* _WRITTEN TASK_:
Please write out the entries between the lines holding "Image resolution: width=1032" and "click(869, 202)", inclusive, copying them exactly and including nothing else.

====== SOURCE RECORDS

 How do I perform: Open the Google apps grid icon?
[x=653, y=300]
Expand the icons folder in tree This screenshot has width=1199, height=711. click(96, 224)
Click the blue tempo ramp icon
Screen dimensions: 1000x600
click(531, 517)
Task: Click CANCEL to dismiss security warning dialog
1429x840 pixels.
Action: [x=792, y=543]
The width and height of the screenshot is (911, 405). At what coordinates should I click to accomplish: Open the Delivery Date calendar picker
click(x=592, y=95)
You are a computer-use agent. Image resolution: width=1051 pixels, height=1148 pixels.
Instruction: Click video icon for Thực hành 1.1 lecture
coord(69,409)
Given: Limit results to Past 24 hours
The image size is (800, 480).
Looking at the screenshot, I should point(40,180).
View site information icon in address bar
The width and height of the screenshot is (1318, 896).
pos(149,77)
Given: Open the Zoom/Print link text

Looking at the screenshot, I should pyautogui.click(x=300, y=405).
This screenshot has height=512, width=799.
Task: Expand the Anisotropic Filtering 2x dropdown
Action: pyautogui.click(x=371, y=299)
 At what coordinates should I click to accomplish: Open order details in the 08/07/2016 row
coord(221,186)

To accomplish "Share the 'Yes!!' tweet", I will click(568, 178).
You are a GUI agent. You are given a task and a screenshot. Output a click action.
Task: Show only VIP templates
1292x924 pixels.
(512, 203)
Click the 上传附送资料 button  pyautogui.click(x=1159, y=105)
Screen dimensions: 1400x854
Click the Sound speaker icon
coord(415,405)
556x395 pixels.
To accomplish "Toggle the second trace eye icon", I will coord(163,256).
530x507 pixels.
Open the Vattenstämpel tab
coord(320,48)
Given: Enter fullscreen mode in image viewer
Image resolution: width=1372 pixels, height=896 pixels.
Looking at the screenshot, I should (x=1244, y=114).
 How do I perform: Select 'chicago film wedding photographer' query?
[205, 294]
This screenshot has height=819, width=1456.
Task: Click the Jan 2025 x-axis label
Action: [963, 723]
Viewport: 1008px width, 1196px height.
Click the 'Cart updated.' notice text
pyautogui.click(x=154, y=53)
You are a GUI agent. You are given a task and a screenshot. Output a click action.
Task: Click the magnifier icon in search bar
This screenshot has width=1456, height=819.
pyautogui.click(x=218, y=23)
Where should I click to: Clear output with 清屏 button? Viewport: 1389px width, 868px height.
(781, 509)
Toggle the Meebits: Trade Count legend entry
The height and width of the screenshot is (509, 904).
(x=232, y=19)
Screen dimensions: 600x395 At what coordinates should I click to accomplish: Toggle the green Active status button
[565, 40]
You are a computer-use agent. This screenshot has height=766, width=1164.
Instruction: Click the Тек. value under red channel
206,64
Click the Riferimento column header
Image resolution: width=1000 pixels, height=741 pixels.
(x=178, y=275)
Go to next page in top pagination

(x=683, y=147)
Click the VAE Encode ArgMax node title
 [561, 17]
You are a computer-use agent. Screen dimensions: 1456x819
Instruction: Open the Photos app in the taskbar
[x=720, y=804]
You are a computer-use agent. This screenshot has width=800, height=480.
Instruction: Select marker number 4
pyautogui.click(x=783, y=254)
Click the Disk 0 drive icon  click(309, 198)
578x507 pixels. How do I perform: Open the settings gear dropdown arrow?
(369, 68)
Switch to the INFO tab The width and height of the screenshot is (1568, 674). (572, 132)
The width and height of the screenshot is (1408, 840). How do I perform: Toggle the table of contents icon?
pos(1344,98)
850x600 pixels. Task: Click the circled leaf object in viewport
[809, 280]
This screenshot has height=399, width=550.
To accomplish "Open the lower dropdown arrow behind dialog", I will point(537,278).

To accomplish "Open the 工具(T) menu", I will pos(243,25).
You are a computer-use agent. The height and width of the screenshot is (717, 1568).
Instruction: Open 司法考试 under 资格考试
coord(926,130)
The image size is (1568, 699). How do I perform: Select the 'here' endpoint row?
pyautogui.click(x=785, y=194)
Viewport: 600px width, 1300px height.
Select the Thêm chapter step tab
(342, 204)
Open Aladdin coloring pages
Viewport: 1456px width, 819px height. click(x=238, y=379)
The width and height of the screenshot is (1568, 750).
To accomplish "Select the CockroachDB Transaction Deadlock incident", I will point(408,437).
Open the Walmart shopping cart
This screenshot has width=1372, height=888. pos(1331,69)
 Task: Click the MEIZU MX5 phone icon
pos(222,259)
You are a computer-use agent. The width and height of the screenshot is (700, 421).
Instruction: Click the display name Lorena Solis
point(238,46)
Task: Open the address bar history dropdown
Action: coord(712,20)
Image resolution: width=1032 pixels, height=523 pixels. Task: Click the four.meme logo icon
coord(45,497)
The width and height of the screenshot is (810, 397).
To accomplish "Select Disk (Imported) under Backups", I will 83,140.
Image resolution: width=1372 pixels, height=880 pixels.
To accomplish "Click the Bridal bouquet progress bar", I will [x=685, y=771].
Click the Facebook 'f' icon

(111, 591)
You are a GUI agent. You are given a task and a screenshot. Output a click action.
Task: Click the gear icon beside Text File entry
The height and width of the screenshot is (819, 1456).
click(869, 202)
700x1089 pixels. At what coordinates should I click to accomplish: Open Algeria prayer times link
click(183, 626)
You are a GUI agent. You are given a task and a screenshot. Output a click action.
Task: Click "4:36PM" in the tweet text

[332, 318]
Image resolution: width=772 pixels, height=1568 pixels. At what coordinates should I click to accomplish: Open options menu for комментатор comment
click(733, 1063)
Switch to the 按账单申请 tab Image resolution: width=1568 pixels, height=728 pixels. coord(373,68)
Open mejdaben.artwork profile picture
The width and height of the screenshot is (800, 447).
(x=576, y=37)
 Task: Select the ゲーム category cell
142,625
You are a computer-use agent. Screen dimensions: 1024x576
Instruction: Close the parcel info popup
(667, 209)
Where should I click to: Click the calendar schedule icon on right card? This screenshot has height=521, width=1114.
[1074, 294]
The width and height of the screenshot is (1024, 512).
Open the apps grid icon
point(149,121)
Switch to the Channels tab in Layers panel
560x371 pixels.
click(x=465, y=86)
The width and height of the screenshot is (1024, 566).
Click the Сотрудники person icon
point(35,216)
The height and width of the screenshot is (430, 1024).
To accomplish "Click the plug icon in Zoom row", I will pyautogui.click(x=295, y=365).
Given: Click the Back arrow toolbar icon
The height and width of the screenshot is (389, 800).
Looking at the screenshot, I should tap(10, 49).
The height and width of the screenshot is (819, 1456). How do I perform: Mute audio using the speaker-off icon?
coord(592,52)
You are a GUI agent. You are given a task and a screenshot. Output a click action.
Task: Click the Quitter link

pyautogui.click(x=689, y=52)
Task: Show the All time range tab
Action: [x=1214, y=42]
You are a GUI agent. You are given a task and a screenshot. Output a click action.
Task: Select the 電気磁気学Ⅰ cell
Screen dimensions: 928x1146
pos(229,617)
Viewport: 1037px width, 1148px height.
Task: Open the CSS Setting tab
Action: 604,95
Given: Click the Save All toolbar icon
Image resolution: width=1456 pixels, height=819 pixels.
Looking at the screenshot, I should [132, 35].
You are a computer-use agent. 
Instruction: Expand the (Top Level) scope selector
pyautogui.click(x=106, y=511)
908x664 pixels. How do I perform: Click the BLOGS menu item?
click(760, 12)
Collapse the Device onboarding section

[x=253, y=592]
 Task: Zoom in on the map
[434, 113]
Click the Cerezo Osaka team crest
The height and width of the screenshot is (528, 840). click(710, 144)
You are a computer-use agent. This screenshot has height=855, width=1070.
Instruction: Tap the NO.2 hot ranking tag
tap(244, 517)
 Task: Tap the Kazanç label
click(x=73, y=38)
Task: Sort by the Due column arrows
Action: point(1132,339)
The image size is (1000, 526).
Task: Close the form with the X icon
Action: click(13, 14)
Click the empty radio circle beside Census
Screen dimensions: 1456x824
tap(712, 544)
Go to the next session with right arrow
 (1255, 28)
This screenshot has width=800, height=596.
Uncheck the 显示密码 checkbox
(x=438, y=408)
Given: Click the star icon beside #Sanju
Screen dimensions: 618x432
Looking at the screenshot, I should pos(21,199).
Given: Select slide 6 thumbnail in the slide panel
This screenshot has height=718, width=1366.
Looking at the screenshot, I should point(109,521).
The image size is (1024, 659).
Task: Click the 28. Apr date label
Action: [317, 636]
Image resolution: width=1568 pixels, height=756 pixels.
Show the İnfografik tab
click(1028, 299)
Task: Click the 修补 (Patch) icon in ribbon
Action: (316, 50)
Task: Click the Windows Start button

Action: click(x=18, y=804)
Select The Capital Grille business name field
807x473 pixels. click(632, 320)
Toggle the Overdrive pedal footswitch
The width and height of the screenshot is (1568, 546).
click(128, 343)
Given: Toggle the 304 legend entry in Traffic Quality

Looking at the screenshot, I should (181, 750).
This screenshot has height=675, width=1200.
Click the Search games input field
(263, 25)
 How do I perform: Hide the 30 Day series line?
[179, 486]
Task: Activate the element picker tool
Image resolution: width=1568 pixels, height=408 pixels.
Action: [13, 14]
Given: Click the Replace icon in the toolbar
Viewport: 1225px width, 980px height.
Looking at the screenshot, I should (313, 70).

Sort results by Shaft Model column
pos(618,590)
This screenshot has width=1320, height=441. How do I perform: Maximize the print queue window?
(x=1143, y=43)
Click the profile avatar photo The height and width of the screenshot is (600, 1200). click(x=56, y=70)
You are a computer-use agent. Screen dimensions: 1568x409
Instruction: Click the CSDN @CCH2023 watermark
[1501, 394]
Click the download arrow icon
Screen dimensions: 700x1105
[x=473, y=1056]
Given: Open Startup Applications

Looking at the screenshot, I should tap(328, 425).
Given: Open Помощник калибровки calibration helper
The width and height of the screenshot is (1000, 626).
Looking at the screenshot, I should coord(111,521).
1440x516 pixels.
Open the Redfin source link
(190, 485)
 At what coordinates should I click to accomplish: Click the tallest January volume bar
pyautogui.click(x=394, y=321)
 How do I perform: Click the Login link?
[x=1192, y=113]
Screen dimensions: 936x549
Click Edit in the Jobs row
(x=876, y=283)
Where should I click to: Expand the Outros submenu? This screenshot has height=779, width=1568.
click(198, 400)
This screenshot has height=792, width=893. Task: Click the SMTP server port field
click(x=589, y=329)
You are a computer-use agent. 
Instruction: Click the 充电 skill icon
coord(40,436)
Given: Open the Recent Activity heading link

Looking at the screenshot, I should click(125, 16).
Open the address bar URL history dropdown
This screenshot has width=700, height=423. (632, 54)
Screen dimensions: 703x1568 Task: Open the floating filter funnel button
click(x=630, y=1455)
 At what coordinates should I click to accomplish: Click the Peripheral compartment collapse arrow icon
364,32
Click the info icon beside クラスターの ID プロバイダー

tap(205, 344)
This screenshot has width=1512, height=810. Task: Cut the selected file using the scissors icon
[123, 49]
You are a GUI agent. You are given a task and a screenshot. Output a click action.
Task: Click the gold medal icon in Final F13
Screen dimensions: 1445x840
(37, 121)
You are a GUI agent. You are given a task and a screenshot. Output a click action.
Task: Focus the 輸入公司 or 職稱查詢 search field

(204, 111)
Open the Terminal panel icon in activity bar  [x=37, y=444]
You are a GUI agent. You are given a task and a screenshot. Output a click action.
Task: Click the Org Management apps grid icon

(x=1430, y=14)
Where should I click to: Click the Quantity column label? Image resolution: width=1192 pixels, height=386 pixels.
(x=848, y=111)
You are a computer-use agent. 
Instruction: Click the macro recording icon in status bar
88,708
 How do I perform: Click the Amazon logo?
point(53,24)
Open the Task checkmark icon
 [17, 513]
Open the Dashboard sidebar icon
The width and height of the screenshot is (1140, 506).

============

* _RESPONSE_:
Image resolution: width=1032 pixels, height=523 pixels. Task: Click the four.meme logo icon
coord(45,497)
The width and height of the screenshot is (810, 397).
To accomplish "Select Disk (Imported) under Backups", I will 83,140.
Image resolution: width=1372 pixels, height=880 pixels.
To accomplish "Click the Bridal bouquet progress bar", I will [x=685, y=771].
Click the Facebook 'f' icon

(111, 591)
You are a GUI agent. You are given a task and a screenshot. Output a click action.
Task: Click the gear icon beside Text File entry
The height and width of the screenshot is (819, 1456).
click(869, 202)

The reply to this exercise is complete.